FIG. 11.

Effects of ceramide on kinase activity of PKC subspecies, in vitro and in vivo. (A) Effects of C₂-ceramide on kinase activity of δPKC-GFP assessed by in vitro kinase assay. Kinase activities of the immunoprecipitated δPKC-GFP were measured in the presence of various concentrations of C₂-ceramide (C₂-Cer) or activators of δPKC such as PS and DO. Data are expressed as percentages of the control level.

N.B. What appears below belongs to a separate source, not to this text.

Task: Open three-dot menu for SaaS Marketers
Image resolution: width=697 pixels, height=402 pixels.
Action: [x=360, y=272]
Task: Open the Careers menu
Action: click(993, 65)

Statistical significance: ∗, P < 0.05 versus kinase activity of PS and DO. (B) Changes in kinase activity of δPKC-GFP in HeLa cells after C₂-ceramide treatment assessed by in vivo kinase assay. δPKC-GFP was immunoprecipitated from HeLa cells overexpressing δPKC-GFP at various time points after ceramide treatment. The kinase activity of δPKC-GFP was assayed with H1 histone as the substrate without any activators such as PS or DO. Data are expressed as percentages of the control level (the kinase activity before stimulation). (C) Effects of C₂-ceramide on kinase activity of endogenous PKC subtypes assessed by in vivo kinase assay. Endogenous αPKC, δPKC, and ζPKC were immunoprecipitated from HeLa cells before and after C₂-ceramide (C₂-Cer) treatment. The kinase activity of αPKC, δPKC, and ζPKC was assayed with H1 histone (αPKC and δPKC) or MBP (ζPKC) as the substrate without any activators such as PS or DO. Data are expressed as percentages of the control level (the kinase activity of each PKC subtype immunoprecipitated from untreated cells). Statistical significance: ∗, P < 0.01 versus kinase activity of control. All results represent the means and standard errors of more than three determinations.